DOCUMENT EXTRACT:
***

Sent from Squeak Inbox Talk

On 2021-12-30T11:24:16-08:00, eliot.miranda at gmail.com wrote:

> Hi Jaromir, Hi Craig, Hi All,
> 
> On Tue, Dec 28, 2021 at 3:32 PM Eliot Miranda <eliot.miranda at gmail.com>
> wrote:
> 
> >
> >
> > On Tue, Dec 28, 2021 at 2:15 PM Eliot Miranda <eliot.miranda at gmail.com>
> > wrote:
> >
> >>
> >>
> >> On Tue, Dec 28, 2021 at 1:53 PM <mail at jaromir.net> wrote:
> >>
> >>> Hi Eliot, all,
> >>>
> >>> this example shows Mutex's critical section can be entered multiple
> >>> times:
> >>>
> >>
> >> I know.  suspend is broken.  Please read my previous message fully and
> >> carefully.  If I implement the second alternative then the example works
> >> correctly.  In the siulator I get:
> >>
> >> {a Semaphore(a Process(75019) in [] in [] in UndefinedObject>>DoIt) .
> >>  a Mutex(a Process(59775) in Mutex>>critical:) .
> >>  a Process(75019) in [] in [] in UndefinedObject>>DoIt . false .
> >>  a Process(59775) in Mutex>>critical: . false}
> >>
> >
> > However, this comes at the cost of finding that the new terminate is
> > broken.  If suspend does not remove a process from its list then a process
> > terminated while waiting on a Semaphore remains on that semaphore.  So
> > terminate must not only ensure that any critical sections are released, but
> > that the process is removed from its list, if that list is a condition
> > variable.  IMO this should happen very early on in terminate.  I'm running
> > the second alternative but I have to filter out unrunnable processes in
> > signal et al since suspend no longer removes from the list.
> >
> 
> Having thought about it for a couple of days I now think that the second
> alternative is the only rational approach.  This is that suspend always
> removes a process from whatever list it is on, but if the list is not its
> run queue, the process is backed up one bytecode to the send that invoked
> the wait.  Hence if the process resumes it immediately progresses into the
> wait again, leaving it exactly where it was if it hadn't been suspended.

***

PROVIDED INFORMATION:
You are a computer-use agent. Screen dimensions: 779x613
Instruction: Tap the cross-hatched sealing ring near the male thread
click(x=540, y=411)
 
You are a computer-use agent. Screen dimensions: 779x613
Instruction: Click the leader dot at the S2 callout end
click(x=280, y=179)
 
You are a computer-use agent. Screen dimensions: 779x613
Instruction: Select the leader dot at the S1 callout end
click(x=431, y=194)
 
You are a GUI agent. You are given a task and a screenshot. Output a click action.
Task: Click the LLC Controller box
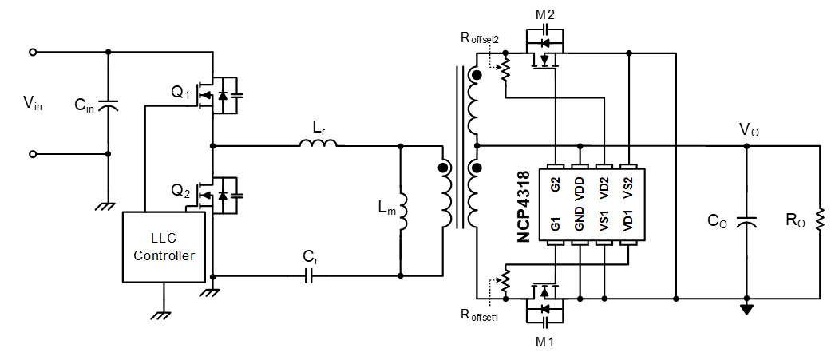tap(163, 247)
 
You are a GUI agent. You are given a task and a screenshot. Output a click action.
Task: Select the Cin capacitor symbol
tap(109, 105)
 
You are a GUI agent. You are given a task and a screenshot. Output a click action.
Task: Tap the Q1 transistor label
tap(181, 94)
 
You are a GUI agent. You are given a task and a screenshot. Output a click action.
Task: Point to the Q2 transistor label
tap(181, 192)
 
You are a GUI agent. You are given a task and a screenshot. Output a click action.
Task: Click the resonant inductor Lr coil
tap(319, 144)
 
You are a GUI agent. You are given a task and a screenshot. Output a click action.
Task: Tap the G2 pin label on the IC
tap(556, 184)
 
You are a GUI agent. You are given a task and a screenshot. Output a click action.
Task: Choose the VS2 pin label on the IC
tap(628, 184)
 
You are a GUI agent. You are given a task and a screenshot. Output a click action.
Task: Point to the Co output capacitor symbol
tap(746, 224)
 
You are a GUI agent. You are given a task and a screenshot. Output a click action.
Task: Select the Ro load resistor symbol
tap(819, 223)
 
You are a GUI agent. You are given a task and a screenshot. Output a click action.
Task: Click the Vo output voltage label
tap(749, 129)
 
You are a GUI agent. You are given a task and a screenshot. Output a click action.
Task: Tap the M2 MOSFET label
tap(545, 15)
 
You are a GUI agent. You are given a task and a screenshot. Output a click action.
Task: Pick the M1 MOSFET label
tap(545, 342)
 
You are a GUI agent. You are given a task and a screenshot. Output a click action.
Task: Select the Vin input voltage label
tap(33, 102)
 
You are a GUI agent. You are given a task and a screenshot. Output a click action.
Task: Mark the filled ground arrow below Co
tap(746, 308)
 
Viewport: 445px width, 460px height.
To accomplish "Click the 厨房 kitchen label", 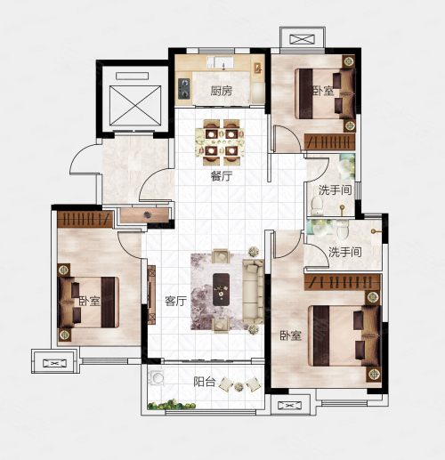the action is [222, 91].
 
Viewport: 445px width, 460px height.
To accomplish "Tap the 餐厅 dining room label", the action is [222, 176].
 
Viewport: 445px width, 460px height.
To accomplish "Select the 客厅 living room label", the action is [176, 301].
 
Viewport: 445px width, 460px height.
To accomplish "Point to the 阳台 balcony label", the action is [205, 382].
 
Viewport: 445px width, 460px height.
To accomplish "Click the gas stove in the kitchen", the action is [184, 88].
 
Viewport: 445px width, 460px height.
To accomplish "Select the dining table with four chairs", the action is [220, 142].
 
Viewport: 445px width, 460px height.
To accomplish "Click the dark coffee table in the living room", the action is [221, 289].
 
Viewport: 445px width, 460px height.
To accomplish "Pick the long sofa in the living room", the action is [253, 292].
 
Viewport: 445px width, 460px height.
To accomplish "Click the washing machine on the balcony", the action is [157, 378].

***

THE REQUEST:
Answer these questions about the email thread on suspend and Mutex:
1. What does the example sent by Jaromir show about Mutex's critical section?
2. Apart from releasing any critical sections, what else must terminate ensure for a process?
3. Under the second alternative, what happens to a suspended process whose list is not its run queue?
The items have no role in any of this.

EXERCISE ANSWER:
1. It shows that Mutex's critical section can be entered multiple times.
2. Terminate must ensure that the process is removed from its list, if that list is a condition variable.
3. The process is removed from the list and backed up one bytecode to the send that invoked the wait.